New exhibition captures the East End
Iconic images of the East End capturing everyday
life by Radio 4 broadcaster Alan Dein will be on display at Tower
Hamlets Local History Library & Archives.
Alan’s photographs of shopfronts were taken in
1988 when many Tower Hamlets streets were on the verge of
dereliction.
Alan, an oral historian
and broadcaster, lived in Stepney at the
time and decided to capture the diminishing,
decaying shops on film, many of them relics of the area’s
once flourishing Jewish community.
Selections from this fascinating photographic
collection entitled After You've Gone: East End Shopfronts, 1988
will be exhibited from Thursday 17 May – Thursday 12 July at the
Local History Library & Archives in Bancroft Road.
The images will be displayed alongside archive
material and contemporary images of the buildings today.
Alan said: “Before I discovered the microphone and began
recording people’s stories in sound, I enjoyed taking photographs
to document the still-surviving relics from the past. Old signs and
street furniture, scribbled graffiti and decaying bill posters,
ordinary people at dying trades, and my great favourites - old
shopfronts.
In 1988 these ex-shops didn’t have long left. Long after the
interiors had turned to dust, what you see are pretty much their
last appearances on earth.”

### Information provided
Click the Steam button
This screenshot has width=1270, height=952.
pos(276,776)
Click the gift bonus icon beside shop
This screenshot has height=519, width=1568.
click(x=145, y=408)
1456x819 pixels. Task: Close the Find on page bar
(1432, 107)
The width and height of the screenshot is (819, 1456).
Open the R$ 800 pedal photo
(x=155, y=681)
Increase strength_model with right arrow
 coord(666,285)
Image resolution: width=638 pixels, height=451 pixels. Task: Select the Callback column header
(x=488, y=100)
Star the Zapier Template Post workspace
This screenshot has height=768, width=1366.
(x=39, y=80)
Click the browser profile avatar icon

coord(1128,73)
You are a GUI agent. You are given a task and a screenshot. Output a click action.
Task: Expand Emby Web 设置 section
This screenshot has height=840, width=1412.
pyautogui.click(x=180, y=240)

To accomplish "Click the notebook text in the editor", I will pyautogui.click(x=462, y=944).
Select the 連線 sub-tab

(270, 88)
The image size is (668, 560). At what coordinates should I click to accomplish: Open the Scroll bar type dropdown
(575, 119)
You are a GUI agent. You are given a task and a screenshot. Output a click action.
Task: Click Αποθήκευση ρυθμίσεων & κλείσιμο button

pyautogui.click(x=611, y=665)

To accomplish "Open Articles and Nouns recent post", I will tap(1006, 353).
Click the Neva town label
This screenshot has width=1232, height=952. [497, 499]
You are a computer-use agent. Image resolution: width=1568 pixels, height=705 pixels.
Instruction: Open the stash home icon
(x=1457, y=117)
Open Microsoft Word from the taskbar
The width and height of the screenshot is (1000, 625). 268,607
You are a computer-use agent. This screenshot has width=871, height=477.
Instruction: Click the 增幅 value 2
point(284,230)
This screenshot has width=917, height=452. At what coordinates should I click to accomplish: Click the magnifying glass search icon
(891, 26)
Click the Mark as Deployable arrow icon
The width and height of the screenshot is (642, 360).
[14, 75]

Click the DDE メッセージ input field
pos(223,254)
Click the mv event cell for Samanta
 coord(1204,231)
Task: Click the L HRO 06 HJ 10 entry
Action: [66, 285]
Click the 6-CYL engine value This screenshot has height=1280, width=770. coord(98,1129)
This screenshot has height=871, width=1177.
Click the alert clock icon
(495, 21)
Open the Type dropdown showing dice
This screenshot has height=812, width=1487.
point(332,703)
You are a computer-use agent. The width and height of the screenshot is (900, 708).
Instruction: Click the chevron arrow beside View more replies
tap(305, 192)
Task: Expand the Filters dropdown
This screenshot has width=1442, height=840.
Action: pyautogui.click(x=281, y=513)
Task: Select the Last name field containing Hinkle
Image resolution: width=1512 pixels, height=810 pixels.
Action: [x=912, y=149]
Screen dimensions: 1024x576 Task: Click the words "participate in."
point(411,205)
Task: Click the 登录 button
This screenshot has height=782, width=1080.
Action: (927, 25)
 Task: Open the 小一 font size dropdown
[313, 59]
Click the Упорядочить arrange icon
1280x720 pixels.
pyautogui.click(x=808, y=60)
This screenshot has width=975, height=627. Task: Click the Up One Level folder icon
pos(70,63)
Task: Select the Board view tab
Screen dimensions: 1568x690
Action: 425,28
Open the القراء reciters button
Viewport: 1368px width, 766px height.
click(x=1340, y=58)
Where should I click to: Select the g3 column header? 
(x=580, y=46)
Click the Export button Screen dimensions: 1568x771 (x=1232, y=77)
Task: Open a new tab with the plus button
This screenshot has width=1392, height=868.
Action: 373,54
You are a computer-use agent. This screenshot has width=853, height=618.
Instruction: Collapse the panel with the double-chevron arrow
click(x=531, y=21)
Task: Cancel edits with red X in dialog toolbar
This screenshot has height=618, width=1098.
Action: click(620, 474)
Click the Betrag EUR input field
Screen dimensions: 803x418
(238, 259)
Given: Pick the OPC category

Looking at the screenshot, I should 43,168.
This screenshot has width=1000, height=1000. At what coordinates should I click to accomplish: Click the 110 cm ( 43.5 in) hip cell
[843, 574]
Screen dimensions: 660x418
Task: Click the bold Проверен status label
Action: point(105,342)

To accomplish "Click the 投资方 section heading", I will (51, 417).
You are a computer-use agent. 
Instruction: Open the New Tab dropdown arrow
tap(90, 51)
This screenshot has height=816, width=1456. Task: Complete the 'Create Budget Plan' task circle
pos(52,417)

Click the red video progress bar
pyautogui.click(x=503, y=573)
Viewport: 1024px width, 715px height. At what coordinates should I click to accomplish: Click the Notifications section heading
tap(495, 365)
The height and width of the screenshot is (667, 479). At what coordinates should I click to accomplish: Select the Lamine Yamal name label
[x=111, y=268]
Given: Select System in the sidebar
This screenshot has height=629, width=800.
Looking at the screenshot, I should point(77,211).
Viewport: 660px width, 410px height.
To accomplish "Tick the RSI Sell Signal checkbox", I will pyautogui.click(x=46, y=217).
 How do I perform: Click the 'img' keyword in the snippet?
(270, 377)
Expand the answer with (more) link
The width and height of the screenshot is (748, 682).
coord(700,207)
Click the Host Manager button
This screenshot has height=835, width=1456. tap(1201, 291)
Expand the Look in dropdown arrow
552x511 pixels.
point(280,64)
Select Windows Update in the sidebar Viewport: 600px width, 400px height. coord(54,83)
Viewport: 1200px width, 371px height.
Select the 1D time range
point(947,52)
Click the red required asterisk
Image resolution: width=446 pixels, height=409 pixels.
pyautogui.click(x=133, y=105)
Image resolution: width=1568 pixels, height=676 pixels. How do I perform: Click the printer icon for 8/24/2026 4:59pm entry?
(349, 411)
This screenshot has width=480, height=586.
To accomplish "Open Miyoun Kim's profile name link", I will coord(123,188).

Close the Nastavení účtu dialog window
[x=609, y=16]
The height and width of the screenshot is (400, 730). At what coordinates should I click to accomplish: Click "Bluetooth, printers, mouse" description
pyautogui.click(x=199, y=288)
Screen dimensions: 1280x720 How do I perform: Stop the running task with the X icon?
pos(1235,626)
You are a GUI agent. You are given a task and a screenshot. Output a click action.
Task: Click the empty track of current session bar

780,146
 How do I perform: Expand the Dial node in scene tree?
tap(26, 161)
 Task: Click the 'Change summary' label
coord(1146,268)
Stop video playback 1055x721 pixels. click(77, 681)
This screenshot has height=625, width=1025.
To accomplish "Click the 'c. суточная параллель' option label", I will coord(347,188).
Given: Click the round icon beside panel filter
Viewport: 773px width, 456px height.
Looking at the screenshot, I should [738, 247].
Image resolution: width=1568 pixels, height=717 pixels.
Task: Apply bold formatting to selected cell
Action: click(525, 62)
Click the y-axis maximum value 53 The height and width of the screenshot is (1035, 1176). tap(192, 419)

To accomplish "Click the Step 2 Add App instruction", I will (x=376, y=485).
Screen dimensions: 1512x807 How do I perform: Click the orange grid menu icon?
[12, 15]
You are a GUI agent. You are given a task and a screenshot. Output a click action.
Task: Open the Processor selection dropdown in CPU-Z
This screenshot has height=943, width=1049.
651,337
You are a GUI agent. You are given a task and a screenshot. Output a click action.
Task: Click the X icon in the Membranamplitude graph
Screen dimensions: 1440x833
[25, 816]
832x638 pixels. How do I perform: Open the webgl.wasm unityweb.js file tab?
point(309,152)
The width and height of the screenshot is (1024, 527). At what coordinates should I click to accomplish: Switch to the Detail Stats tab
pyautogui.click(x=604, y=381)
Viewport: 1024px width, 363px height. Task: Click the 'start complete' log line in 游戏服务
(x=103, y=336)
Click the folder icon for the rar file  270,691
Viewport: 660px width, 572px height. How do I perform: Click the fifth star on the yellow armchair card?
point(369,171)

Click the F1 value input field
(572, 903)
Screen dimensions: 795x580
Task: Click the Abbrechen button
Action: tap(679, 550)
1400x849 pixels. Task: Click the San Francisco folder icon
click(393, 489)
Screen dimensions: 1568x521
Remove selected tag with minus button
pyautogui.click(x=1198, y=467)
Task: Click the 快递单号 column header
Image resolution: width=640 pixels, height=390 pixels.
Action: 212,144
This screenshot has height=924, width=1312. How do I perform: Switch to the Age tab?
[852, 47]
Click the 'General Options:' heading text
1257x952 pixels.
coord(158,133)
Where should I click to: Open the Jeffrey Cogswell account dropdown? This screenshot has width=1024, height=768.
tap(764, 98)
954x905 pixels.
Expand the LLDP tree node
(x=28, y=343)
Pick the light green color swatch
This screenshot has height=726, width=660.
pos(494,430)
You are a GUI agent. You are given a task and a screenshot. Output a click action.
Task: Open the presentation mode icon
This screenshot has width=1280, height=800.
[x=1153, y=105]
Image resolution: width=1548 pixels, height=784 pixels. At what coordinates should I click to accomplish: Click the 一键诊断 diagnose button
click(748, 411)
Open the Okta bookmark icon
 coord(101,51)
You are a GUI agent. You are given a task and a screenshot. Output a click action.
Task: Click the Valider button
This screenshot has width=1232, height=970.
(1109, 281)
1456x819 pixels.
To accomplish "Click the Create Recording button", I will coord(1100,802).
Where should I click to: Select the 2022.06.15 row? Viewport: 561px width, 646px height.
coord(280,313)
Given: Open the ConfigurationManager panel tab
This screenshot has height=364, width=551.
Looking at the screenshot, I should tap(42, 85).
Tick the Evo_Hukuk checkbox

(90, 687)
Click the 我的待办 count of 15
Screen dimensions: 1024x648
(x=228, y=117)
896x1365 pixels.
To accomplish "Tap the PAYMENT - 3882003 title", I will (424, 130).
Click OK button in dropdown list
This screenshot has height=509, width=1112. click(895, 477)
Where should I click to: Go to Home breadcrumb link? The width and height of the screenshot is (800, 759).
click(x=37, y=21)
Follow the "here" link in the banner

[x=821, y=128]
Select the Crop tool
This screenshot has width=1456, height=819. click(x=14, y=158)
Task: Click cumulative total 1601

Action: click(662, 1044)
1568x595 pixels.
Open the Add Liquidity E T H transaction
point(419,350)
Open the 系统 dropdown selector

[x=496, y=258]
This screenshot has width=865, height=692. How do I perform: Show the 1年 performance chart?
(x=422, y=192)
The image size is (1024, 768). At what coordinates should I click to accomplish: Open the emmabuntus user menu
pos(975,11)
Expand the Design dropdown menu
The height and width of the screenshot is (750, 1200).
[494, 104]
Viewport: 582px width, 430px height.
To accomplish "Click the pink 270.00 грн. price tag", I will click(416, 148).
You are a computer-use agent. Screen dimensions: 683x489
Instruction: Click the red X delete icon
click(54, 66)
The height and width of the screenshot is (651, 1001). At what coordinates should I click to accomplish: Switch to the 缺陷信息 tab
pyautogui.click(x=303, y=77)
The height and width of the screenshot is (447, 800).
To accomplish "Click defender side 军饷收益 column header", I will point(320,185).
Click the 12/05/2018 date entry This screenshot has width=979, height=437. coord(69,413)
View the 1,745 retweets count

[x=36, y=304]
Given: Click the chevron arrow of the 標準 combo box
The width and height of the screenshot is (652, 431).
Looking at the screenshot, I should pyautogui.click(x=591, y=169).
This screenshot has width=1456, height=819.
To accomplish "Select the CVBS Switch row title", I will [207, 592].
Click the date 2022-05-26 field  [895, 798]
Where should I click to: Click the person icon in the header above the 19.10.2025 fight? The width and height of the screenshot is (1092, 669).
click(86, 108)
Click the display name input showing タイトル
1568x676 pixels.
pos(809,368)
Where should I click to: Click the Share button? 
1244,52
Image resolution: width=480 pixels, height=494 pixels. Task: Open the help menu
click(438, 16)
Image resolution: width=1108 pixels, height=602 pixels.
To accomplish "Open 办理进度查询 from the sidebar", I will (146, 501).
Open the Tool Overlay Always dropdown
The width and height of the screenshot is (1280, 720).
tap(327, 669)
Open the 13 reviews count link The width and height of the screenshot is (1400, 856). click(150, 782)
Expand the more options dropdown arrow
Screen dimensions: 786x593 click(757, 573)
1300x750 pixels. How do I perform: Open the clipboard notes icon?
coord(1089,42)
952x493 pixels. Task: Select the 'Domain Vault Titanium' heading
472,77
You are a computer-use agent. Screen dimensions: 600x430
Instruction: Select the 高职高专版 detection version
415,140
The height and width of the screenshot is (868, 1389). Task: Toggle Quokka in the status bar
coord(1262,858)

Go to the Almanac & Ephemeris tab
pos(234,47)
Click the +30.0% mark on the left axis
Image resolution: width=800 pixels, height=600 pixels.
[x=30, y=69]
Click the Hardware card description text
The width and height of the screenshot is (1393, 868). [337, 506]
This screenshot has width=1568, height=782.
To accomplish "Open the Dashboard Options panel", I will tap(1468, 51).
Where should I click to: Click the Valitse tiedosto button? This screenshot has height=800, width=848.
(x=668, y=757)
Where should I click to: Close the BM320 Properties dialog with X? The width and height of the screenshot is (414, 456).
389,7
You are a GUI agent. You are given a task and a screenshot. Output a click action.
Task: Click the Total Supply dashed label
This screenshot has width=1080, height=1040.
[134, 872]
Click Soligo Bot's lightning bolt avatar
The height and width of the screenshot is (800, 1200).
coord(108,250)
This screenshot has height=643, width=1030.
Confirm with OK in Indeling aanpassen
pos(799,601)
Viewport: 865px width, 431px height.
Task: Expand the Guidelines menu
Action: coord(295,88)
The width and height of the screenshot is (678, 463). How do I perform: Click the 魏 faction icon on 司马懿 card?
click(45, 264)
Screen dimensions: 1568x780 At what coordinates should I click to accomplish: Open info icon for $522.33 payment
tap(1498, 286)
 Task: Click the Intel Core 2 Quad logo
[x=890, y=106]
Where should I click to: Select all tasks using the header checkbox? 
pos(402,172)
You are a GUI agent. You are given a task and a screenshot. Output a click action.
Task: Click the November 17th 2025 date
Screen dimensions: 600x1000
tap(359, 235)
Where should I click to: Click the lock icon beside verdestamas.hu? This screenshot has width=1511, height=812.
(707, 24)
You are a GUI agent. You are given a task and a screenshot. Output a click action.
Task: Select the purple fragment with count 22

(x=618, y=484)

### Work to complete
**a)** In the article about the East End exhibition, why does Alan say his photographs show the shops' last appearances on earth?
**b)** Please put the rows into a numbered list, from the line holding "Where should I click to: Close" through the end of the rows, inclusive, leaving out blank lines.

### Solutions to the problems
**a)** He says that in 1988 these former shops didn't have long left. Long after their interiors had turned to dust, his photographs are pretty much their last appearances on earth.

**b)**
1. Where should I click to: Close the BM320 Properties dialog with X? The width and height of the screenshot is (414, 456).
2. 389,7
3. You are a GUI agent. You are given a task and a screenshot. Output a click action.
4. Task: Click the Total Supply dashed label
5. This screenshot has width=1080, height=1040.
6. [134, 872]
7. Click Soligo Bot's lightning bolt avatar
8. The height and width of the screenshot is (800, 1200).
9. coord(108,250)
10. This screenshot has height=643, width=1030.
11. Confirm with OK in Indeling aanpassen
12. pos(799,601)
13. Viewport: 865px width, 431px height.
14. Task: Expand the Guidelines menu
15. Action: coord(295,88)
16. The width and height of the screenshot is (678, 463). How do I perform: Click the 魏 faction icon on 司马懿 card?
17. click(45, 264)
18. Screen dimensions: 1568x780 At what coordinates should I click to accomplish: Open info icon for $522.33 payment
19. tap(1498, 286)
20.  Task: Click the Intel Core 2 Quad logo
21. [x=890, y=106]
22. Where should I click to: Select all tasks using the header checkbox? 
23. pos(402,172)
24. You are a GUI agent. You are given a task and a screenshot. Output a click action.
25. Task: Click the November 17th 2025 date
26. Screen dimensions: 600x1000
27. tap(359, 235)
28. Where should I click to: Click the lock icon beside verdestamas.hu? This screenshot has width=1511, height=812.
29. (707, 24)
30. You are a GUI agent. You are given a task and a screenshot. Output a click action.
31. Task: Select the purple fragment with count 22
32. (x=618, y=484)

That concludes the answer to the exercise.